1 minute read
Sally Picot
from Over the Moon
by Te Tuhi
Sally Picot is a New Zealander but has had experience being a migrant when she lived in London for 15 years.
She had never heard of the Moon Festival, but she was curious about what it meant to people around her and how it was celebrated. Sally is very open to learning new things and enjoys working with her hands, making art and doing different crafts. She loves creating art from raw materials and will use all kinds of mediums such as clay, fibre, paper, glass, and paints to name a few. Her approach is to choose a medium and start exploring the possibilities to see what she can create.
As an artist, Sally was curious about what other people and cultures felt about the moon when she found out that there was such a thing as the Moon Festival.

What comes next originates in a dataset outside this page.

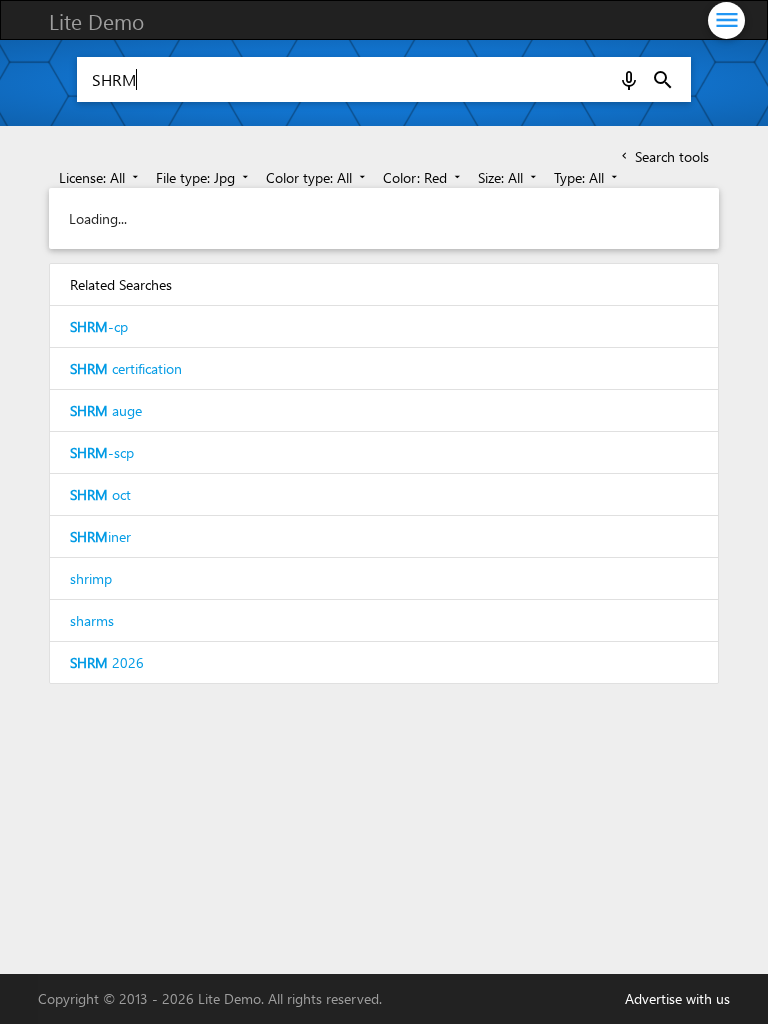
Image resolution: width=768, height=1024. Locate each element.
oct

In the past, she had heard people talking about “The Man in the Moon” but had not delved into the myth of who he was and how he got there. When she was young, her mother used to take her outside to look up at the moon and asked her if she could see him. This, however, gave her the starting point to formulate her own approach to creating her vision of the moon in her art.
The plaque, sitting in front of her, that she created from a glass and plaster mixture and depicts the full moon. It has a face of the man in the moon, shown in the form of a crescent to one side, its craters filling the remaining space. Sally said she really enjoyed molding and preparing the medium, creating her art and seeing the finished product which will hang on one of her walls. The plaque will be left in the unpainted state because Sally wants to depict the coolness of her moon where it is “feminine, a softer, more introspective dreamtime.”